Back in November, I suppose, I came across a news story about a researcher who found that he had brain activity that fit the profile of a psychopath. I thought I’d been told that we stopped trying to identify criminals by their physiology since we condemned the Germans for being better at it. But evidently Minority Report was just too implausible to worry about, so the work goes on to identify the guilty without waiting for the crime.
Perhaps one day they will discover that by some cosmic coincidence the human condition is not only fatal but also corrupt. In the meantime we must accept progress in the small steps that science offers.
I learned something about this in college. No, not in the classes, and not from the instructors. Well, perhaps indirectly. I worked in the school library in the Course Reserves department, and I remember reading one of the selections on file that talked about the characteristics of abusive men. There was a list of something like 15 characteristics, of which offenders typically had at least seven or something like that. I qualified at something like six. Maybe more; I don’t remember if I made it all the way to a bona fide criminal or just an apprentice.
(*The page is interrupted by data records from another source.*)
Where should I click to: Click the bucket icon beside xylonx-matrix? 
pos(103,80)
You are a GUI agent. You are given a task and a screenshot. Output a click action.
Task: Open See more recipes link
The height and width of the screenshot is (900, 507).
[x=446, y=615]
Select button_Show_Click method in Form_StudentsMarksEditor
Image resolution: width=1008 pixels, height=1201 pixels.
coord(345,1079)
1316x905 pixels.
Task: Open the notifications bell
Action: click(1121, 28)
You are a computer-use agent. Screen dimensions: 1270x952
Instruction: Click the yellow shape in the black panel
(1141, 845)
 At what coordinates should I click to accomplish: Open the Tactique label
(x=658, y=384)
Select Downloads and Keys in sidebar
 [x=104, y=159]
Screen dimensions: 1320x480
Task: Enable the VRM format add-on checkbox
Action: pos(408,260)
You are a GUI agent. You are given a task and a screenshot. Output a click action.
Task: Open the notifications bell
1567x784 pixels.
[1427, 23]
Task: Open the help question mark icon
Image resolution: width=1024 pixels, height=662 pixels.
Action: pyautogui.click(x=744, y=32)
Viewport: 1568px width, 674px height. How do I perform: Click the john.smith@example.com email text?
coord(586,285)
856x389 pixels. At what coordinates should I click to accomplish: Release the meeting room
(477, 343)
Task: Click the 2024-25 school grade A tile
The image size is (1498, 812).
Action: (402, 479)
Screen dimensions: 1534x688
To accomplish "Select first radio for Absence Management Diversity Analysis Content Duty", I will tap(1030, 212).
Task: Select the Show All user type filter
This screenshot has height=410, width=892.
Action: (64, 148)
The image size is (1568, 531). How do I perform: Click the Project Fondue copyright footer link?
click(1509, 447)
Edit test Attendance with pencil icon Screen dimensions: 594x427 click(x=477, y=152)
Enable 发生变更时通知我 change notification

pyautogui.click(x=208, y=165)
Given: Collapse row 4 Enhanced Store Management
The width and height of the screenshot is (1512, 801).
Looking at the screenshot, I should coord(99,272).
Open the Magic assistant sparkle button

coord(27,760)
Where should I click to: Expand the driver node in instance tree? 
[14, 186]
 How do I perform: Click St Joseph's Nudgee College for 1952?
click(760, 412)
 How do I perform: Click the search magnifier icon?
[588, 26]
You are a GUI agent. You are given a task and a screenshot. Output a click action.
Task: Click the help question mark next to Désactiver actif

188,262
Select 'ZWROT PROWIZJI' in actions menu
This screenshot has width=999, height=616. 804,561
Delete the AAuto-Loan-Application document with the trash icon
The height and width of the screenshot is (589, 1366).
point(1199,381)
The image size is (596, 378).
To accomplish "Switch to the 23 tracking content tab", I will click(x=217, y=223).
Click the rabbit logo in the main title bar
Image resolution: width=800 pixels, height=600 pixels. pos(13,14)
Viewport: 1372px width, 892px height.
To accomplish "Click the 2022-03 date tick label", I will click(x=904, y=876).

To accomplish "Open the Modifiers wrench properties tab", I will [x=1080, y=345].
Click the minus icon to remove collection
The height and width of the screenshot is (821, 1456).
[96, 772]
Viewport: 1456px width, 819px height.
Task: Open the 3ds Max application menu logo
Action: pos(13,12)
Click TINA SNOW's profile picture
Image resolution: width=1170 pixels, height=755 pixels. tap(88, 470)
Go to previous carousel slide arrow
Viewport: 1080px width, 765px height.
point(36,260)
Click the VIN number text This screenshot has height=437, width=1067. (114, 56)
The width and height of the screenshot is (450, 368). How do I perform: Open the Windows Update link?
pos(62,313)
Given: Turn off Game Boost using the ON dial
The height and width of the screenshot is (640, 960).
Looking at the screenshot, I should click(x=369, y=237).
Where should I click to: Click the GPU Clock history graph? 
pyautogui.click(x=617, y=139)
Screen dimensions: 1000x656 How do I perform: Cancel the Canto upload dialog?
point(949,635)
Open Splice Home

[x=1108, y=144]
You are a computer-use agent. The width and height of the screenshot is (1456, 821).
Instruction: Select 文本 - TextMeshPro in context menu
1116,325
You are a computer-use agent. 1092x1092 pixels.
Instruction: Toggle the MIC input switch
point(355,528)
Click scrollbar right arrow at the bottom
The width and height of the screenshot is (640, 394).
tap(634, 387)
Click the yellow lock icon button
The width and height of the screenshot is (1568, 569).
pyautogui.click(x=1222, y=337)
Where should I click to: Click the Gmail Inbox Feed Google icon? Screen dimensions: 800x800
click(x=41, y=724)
No, I learned more from my friend. He is still my friend, perhaps the only friend I have kept from that time. He is a man filled with pretensions. He is a man who wishes to control the world. He is a slave of his loves and a fugitive of his fears. In him I found a man I could understand, a man in whom I could see myself. At last I could see myself: my naked scheming, my pitiable attempts to present an edifice, my tar-baby battles with the shadows I cast. He is a man I can understand, a knowledge as damning as my comprehension of Browning’s poem Porphyria’s Lover. It is one thing if you can understand the words; that means you are literate. But if you can understand the poem, that means you are a bad man.